--- INPUT RECORDS Enclosed Below ---

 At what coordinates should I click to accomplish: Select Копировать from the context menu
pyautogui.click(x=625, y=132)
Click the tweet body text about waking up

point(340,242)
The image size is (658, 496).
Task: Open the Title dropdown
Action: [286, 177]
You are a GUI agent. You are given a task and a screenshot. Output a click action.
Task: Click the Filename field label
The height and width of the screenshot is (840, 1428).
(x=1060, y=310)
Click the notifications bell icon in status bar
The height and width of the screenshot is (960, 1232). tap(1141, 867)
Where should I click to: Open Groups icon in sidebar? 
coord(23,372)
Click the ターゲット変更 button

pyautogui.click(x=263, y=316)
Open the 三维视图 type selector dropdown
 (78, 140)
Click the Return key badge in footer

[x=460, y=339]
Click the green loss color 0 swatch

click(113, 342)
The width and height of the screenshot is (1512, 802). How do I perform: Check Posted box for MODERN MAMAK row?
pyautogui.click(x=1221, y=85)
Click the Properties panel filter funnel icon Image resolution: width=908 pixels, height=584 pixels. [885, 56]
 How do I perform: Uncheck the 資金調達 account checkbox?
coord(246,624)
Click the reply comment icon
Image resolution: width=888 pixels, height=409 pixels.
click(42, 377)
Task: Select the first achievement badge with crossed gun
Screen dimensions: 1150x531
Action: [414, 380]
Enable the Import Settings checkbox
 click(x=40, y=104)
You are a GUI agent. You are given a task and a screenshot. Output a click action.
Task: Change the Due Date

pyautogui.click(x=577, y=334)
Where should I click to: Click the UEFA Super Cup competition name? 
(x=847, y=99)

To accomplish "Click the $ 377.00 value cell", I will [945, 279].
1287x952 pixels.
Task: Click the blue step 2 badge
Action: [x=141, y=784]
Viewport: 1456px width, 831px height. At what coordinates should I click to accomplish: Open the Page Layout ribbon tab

--- End of Enclosed INPUT RECORDS ---

EXERCISE INSTRUCTIONS. Starting at the line that contains "Click the Return key badge in footer", return every line through the last one above, exactly as written.

WRITTEN REPLY.
Click the Return key badge in footer

[x=460, y=339]
Click the green loss color 0 swatch

click(113, 342)
The width and height of the screenshot is (1512, 802). How do I perform: Check Posted box for MODERN MAMAK row?
pyautogui.click(x=1221, y=85)
Click the Properties panel filter funnel icon Image resolution: width=908 pixels, height=584 pixels. [885, 56]
 How do I perform: Uncheck the 資金調達 account checkbox?
coord(246,624)
Click the reply comment icon
Image resolution: width=888 pixels, height=409 pixels.
click(42, 377)
Task: Select the first achievement badge with crossed gun
Screen dimensions: 1150x531
Action: [414, 380]
Enable the Import Settings checkbox
 click(x=40, y=104)
You are a GUI agent. You are given a task and a screenshot. Output a click action.
Task: Change the Due Date

pyautogui.click(x=577, y=334)
Where should I click to: Click the UEFA Super Cup competition name? 
(x=847, y=99)

To accomplish "Click the $ 377.00 value cell", I will [945, 279].
1287x952 pixels.
Task: Click the blue step 2 badge
Action: [x=141, y=784]
Viewport: 1456px width, 831px height. At what coordinates should I click to accomplish: Open the Page Layout ribbon tab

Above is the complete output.